▸ TASK DIRECTIONS
Transcribe the entries exactly as each line appears.

▸ INPUT DATA
- Opening Delimiter -

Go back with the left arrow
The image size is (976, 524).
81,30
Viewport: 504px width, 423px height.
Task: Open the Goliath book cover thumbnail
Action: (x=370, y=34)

- Closing Delimiter -

▸ EXERCISE OUTPUT
Go back with the left arrow
The image size is (976, 524).
81,30
Viewport: 504px width, 423px height.
Task: Open the Goliath book cover thumbnail
Action: (x=370, y=34)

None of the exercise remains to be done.